Savannah Macé aime… “Lucrèce Borgia” de David Bobée

Choix audacieux et pertinent que de choisir la sulfureuse Béatrice Dalle, actrice borderline, mordue des atmosphères sensuelles et tourmentées, pour incarner Lucrèce Borgia, de Victor Hugo. Partis pris osé du metteur en scène David Bobée qui initie l’actrice à ses premiers pas sur une scène de Théâtre. Un défi emporté haut la main par ce monstre féminin qui puise à merveille dans la noirceur et le charisme de Béatrice Dalle. Le metteur en scène nous présente un spectacle plein de panache, de vie et d’impulsivité.
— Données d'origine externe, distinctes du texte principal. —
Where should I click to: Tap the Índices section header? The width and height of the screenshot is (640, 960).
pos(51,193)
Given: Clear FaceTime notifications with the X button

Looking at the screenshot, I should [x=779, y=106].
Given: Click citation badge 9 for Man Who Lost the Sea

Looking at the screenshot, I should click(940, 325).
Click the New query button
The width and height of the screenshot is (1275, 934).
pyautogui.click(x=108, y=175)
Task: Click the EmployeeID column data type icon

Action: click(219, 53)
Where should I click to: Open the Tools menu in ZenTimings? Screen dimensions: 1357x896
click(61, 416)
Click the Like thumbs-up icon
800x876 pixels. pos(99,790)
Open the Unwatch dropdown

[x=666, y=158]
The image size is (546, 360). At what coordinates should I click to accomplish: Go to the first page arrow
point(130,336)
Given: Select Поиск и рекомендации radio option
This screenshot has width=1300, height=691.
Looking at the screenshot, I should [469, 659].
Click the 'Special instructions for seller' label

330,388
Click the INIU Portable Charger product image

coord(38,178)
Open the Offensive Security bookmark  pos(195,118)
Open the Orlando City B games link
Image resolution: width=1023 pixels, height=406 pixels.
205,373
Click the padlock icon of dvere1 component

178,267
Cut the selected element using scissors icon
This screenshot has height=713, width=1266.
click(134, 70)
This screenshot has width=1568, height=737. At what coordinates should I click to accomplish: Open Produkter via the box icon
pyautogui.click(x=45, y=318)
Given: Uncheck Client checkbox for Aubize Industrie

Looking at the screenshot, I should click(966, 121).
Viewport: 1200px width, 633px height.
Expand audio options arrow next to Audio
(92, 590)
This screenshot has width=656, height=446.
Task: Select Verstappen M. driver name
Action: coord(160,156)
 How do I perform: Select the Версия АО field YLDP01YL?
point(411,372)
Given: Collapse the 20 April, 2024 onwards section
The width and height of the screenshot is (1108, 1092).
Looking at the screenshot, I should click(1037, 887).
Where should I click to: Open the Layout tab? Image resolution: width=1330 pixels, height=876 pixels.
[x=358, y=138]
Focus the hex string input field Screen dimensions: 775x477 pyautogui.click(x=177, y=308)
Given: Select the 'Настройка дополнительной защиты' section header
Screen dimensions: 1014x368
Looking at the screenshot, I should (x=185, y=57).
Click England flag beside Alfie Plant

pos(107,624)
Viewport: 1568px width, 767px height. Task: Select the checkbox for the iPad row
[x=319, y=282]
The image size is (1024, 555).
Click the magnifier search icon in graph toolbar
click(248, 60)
Lucrèce Borgia est une femme craint dans toute l’Italie. À la simple évocation de son nom, les langues se délient et les corps se rebellent. Les Borgia, cette famille de démons, réputée pour ses crimes, ses empoisonnements et ses incestes. Une famille maudite par les Seigneurs de Venise, qui ont perdu sous ses coups, plusieurs de leurs proches.

Dans Lucrèce Borgia, il est question d’amour, de loyauté et de vengeance. D’une horreur et d’un dégoût assumés mais plus violents lorsqu’ils sortent de l’ombre. D’un amour trompé et biaisé mais non moins sincère. De l’humain dans toute sa complexité. De cette femme, qui en reste une malgré toute la barbarie à laquelle elle est rattachée.
Dans cette mise en scène de David Bobée, il faut se méfier de l’eau qui dort. On observe avec distance et appréhension cette Lucrèce Borgia, pieuvre noire, calme et maitrisé. Cette tête haute pleine de sang-froid, vibrant de passion. Par amour, elle tente de sauver Gennaro, jeune Capitaine de la République de Venise. Un cœur noble et pur qu’elle béni sincèrement alors que lui la maudit et la méprise.
La pièce a eu la chance d’être jouée au Château de Grignan, un cadre exceptionnel, qui donne lieu à une scénographie sublime. La façade du Château, rappelle celle du Palais Borgia, entouré d’eau, surplombée par des estrades mobiles. Un petit Venise est recréé sous nos yeux. L’eau, cet élément organique et hypnotisant est un personnage à part entière. Elle se fait mystère, matière de jeu, de liesse et de violence. Grâce à un brillant travail sur la lumière, des ombres et des reflets miroitants, dansent sur les murs en pierres. L’univers nocturne prédomine, confrontant les tons noirs des vêtements à la chair des corps. L’ambiance vire du rouge sang a des lueurs claires, plus rassurantes en apparence. Des lueurs qui proviennent du Palais de la Princesse Negroni, lieu feint du divertissement et de l’enivrement.

Les comédiens sont accompagnés par un musicien et chanteur, en live. Avec sa voix suave et ses tonalités rock’n’roll, il rythme la pièce et renforce les moments d’horreur et de douleur.

David Bobée partage avec nous son univers très visuel et chorégraphié, presque pictural. Les scènes s’enchainent, comme des tableaux, sublimes d’esthétisme et de poésie. La scène finale des cinq seigneurs qui tombent sous l’effet du poison, suivie de la trajectoire macabre et animale de Lucrèce Borgia, qui assène sa dernière morsure, sont des passages d’une beauté incroyable.

À tout cette harmonie, s’ajoute les neuf comédiens très distincts et représentatifs d’un monde qui dépasse la petite Venise. David Bobée quitte l’uniformité et ouvre les frontières. Nous découvrons des personnalités, des voix et des corps qui constituent le clan des Seigneurs, des amis, unis à la vie comme dans les armes. Fidélité, fraternité, diversité, jeunesse et fougue s’entremêlent. Aussi acrobates, danseurs et chanteurs, les comédiens virevoltent sur les estrades et se fondent dans cette eau, terrain de jeux propice aux débordements.